Locandina del convegno su sport e carcere
Le carceri italiane assistono a suicidi (quasi 80), detenuti affetti da dipendenza, che dovrebbero essere curati e non reclusi, donne che tengono bambini in carcere, assenza di cure mediche e psicologiche e un enorme sovraffollamento. Forse molti non si meravigliano che il governo che abbiamo non consideri le carceri fra le sue priorità, e che anche, con molti provvedimenti nuovi, aumenterà a dismisura il sovraffollamento. Però nei paesi democratici quello che fa la politica dipende dalle convinzioni e percezioni dei cittadini. Quello che mi preoccupa non è l’indifferenza di Giorgia Meloni e dei suoi uomini, ma quella di moltissimi cittadini italiani che girano la testa dall’altra parte, e non sono giunti neppure alla vergogna per un tale orrore in un paese del mondo dei diritti umani. È triste doverlo dire ma nel mio lungo lavoro in giro per il mondo, posso provare che la vergogna è spesso la madre della responsabilità. Non siamo insensibili, ma non crediamo più in uno stato che dovrebbe essere responsabile.

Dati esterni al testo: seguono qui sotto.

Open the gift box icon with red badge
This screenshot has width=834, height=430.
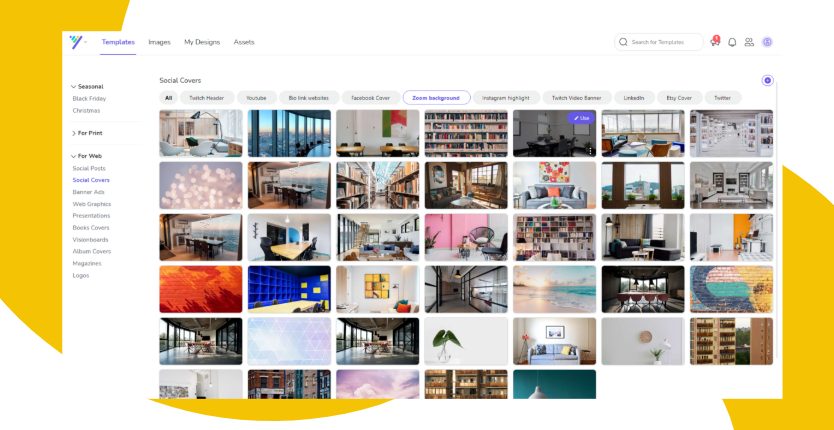click(715, 42)
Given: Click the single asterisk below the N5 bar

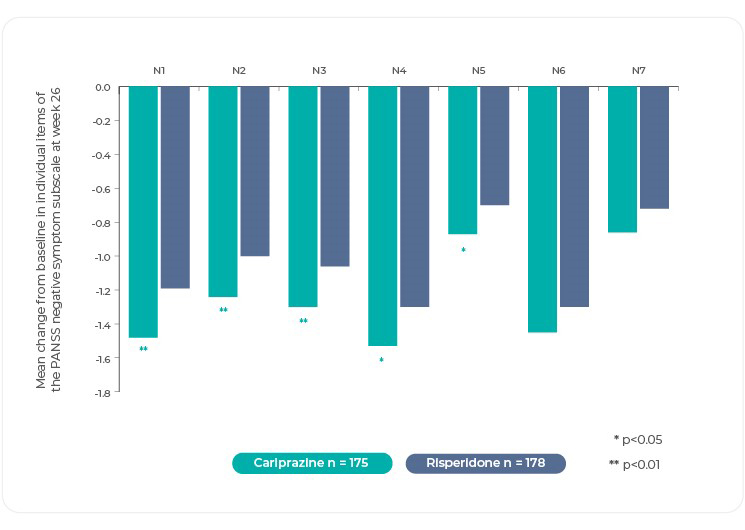Looking at the screenshot, I should pos(463,250).
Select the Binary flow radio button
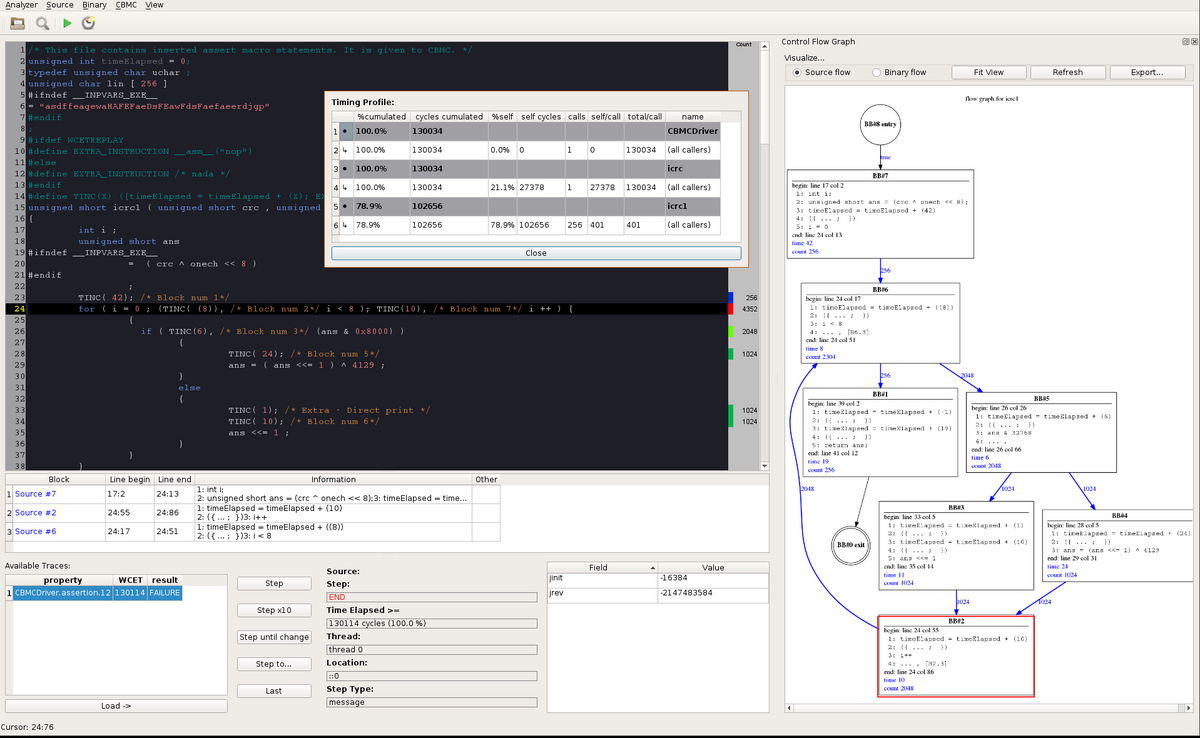1200x738 pixels. [x=876, y=72]
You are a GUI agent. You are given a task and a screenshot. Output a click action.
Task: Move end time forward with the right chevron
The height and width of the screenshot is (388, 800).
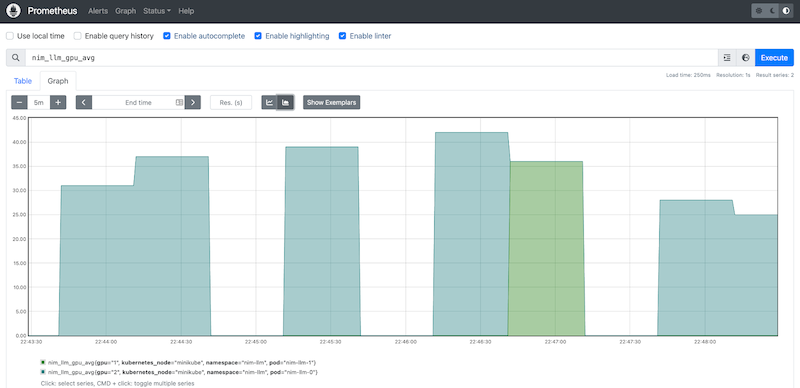(x=193, y=102)
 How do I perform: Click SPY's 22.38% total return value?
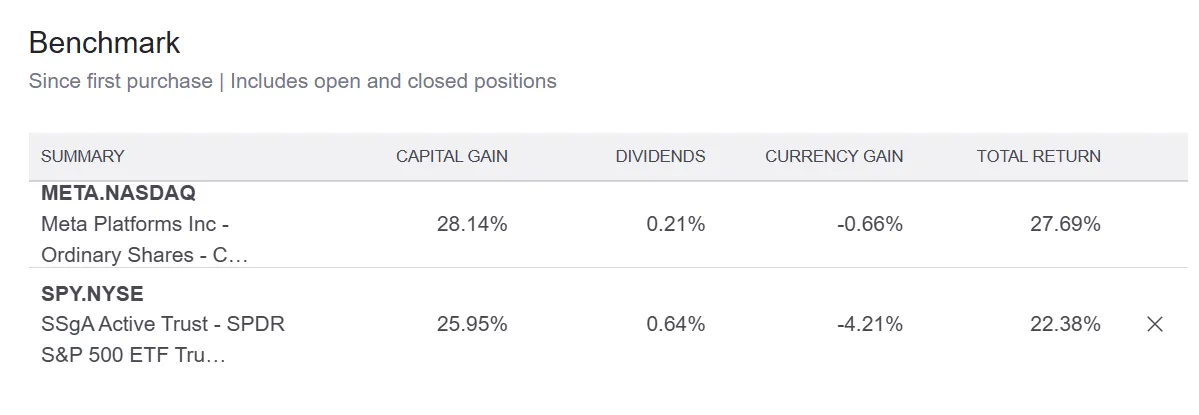pyautogui.click(x=1065, y=324)
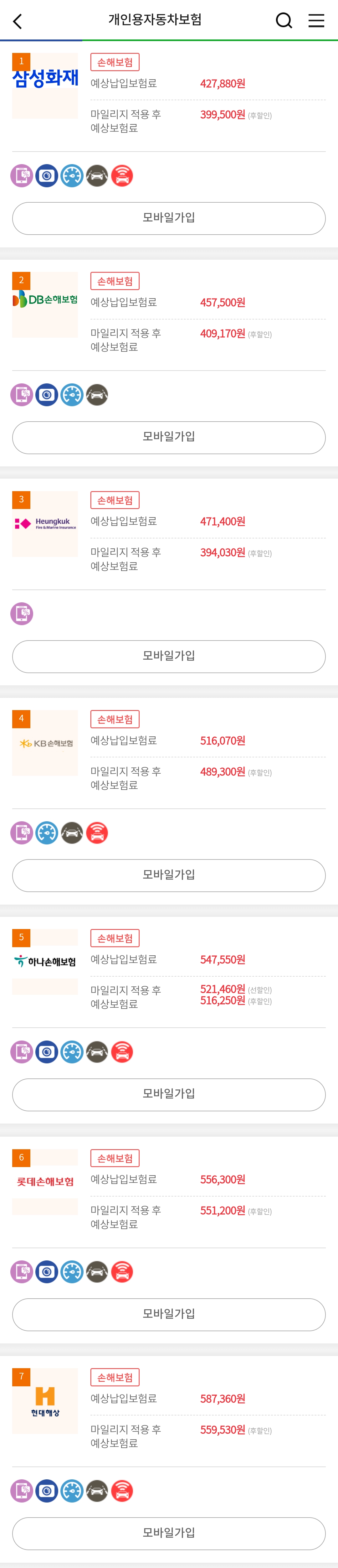
Task: Click the dark car safety icon under DB손해보험
Action: click(97, 395)
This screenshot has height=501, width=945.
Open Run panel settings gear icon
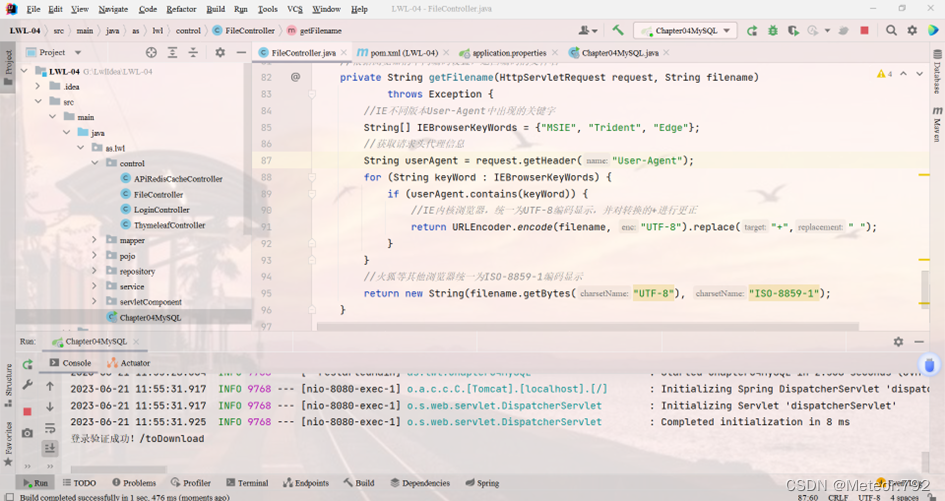click(898, 342)
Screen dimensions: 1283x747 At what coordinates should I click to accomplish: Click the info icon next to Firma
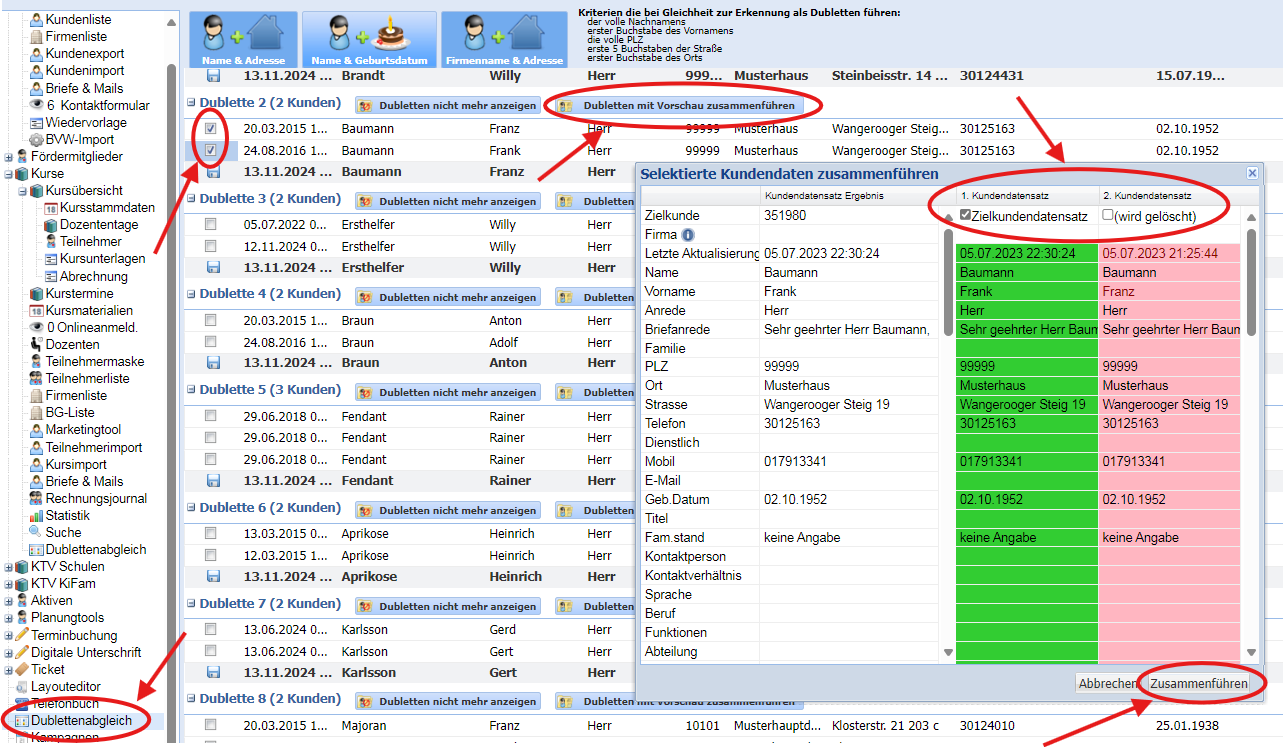[688, 235]
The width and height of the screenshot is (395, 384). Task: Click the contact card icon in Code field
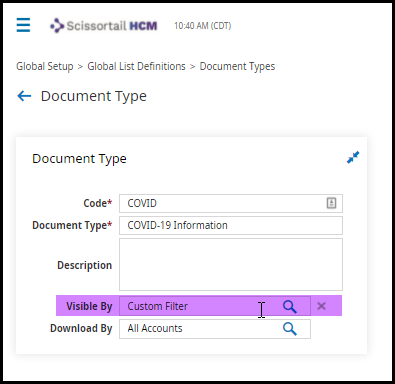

Per fortuna molte organizzazioni e associazioni della società civile aiutano i detenuti con l’istruzione, il lavoro e l’arte. Lo sport rappresenta da sempre un grandissimo strumento di riaffermazione della persona e della sua fiducia in se stesso, per due ragioni. In primo luogo perché tutti sono assoggettati alle stesse regole, in qualsiasi sport, e nessuno lo nega, in nessun angolo del mondo. Inoltre lo sport costringe a comprendere che il successo, il riscatto, viene dall’impegno e dalla fatica. Uscire da un carcere per una partita di calcio significa molto per qualcuno che vive la sua vita in una cella di pochi metri quadri.